A las tres y media de la madrugada, técnicos aragoneses, custodiados por las dotaciones de más de una decena de vehículos de la Guardia Civil, se han repartido por todas las montañas del Pirineo catalán para rodearlas con cuerdas e iniciar los trabajos de traslado de la cordillera a Aragón. Con la llegada de las primeras luces del día se han producido altercados entre Mossos d’Esquadra y grupos de personas contrarias al traslado, la mayoría llegadas tras una convocatoria de independentistas. Poco después de las dos de la tarde, el helicóptero que transportaba la cordillera se ha elevado, arrancando las montañas de sus sedimentos de granito, que datan de la Era Cenozoica.

Desde Lleida se esperaba a los técnicos de Aragón a las ocho de la mañana pero, de hecho, al filo de la pasada medianoche, los Mossos habían acordonado todo el Prepirineo y desalojado a los vecinos. “Vamos a atarlo todo bien y luego vamos a levantar por los aires todo este conjunto de altas sierras”, informaban los agentes. Desde Aragón se considera que, dado que el Aneto es el pico más alto de la cordillera y se encuentra en Huesca, lo lógico es que todo el Pirineo pertenezca únicamente a esa región, especialmente porque “no cuesta nada trasladar un conjunto de montañas”. El juez que lo ha autorizado ha apelado a la aplicación del artículo 155.

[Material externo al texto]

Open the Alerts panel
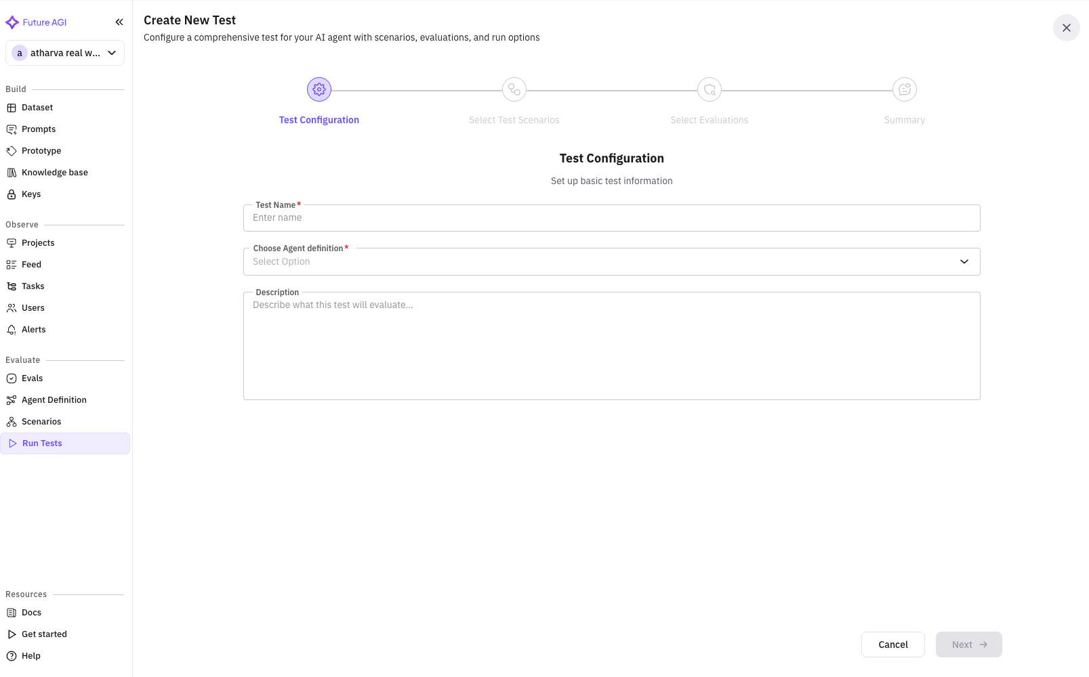The width and height of the screenshot is (1089, 677). point(34,329)
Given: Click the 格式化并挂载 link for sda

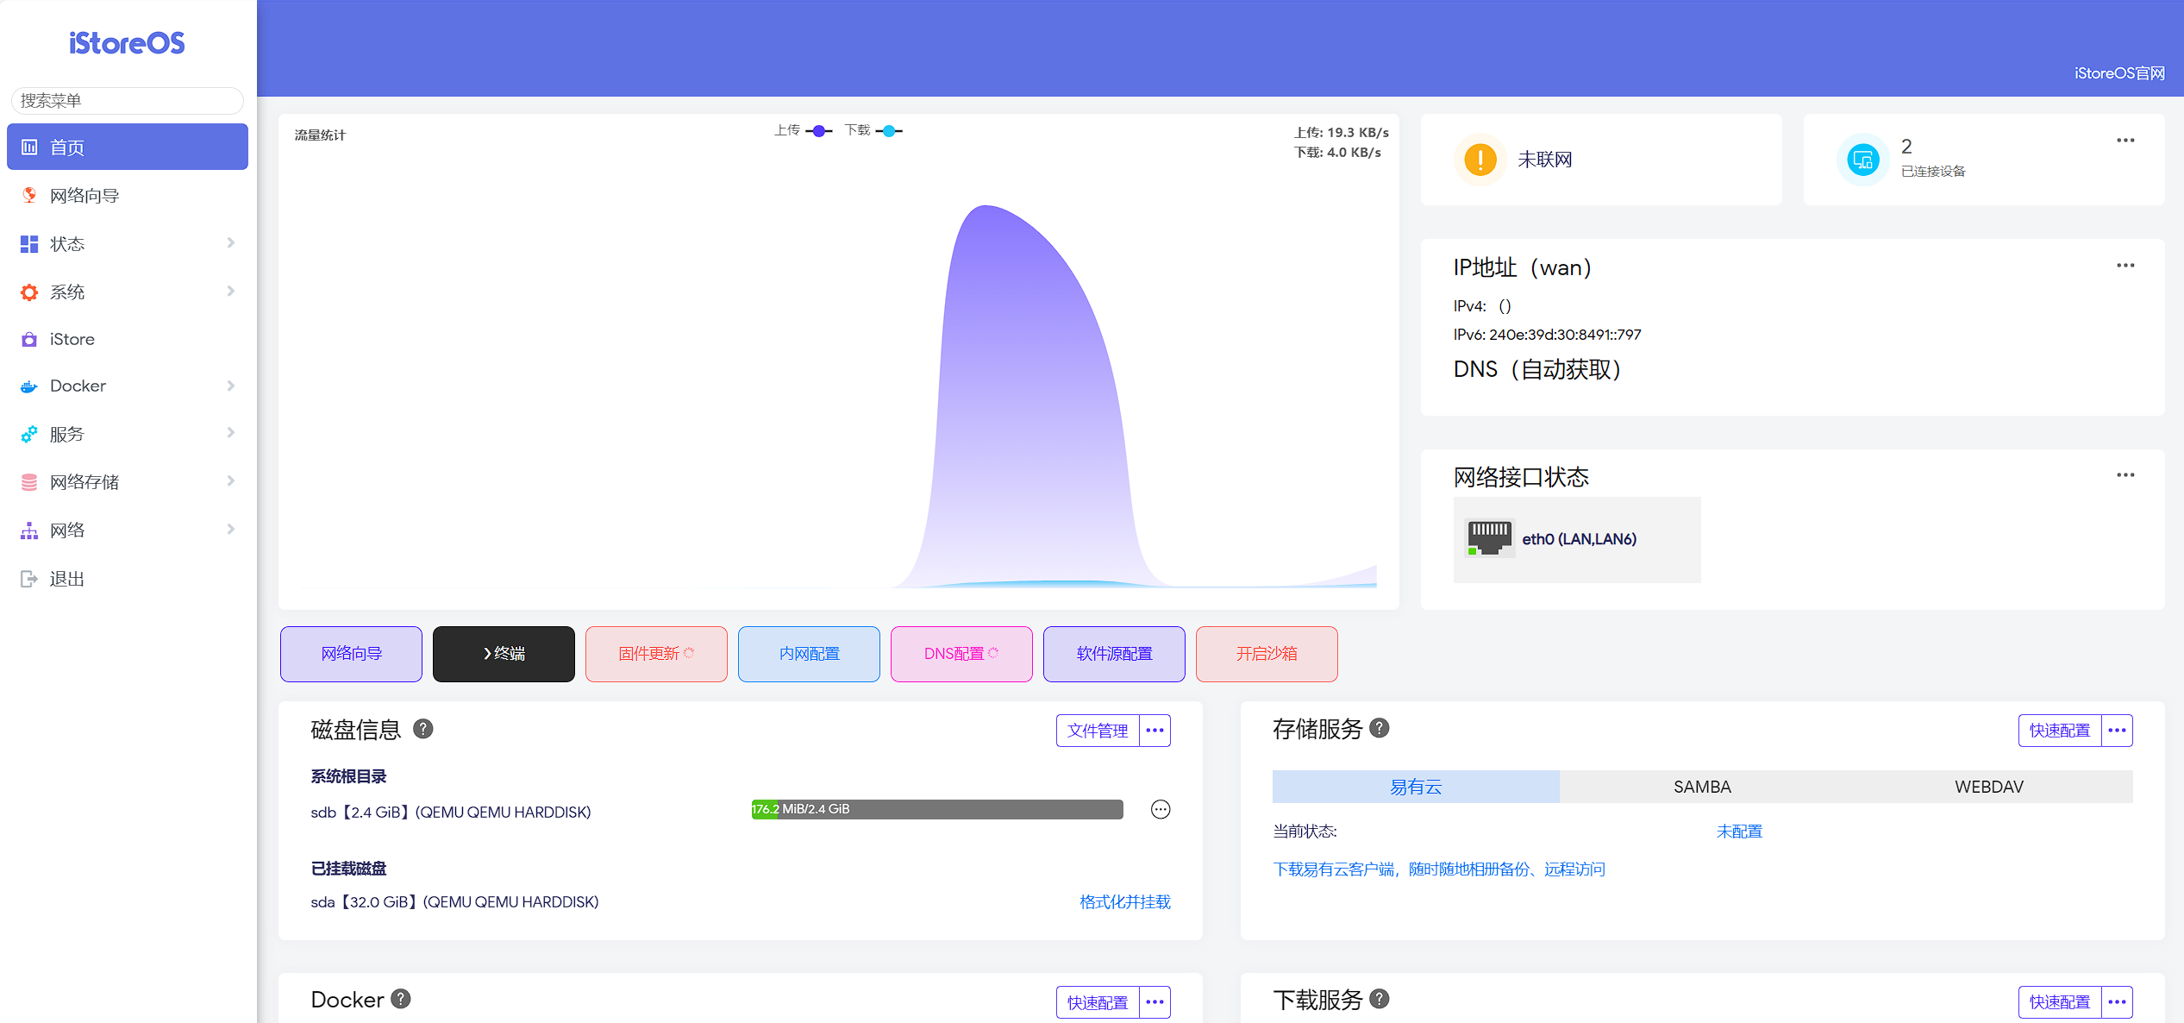Looking at the screenshot, I should [1124, 901].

Los catalanes, que consideran un expolio convertir toda la masa de montañas en “un agujero sin vida”, confían ahora en esperar 66 millones de años para desarrollar una nueva cordillera “propia y auténticamente catalana”, aunque lamentan que toda la actividad volcánica que produjo los accidentes geológicos haya sido trasladada a Huesca, por lo que “es posible que el proceso sea más lento de lo esperado”.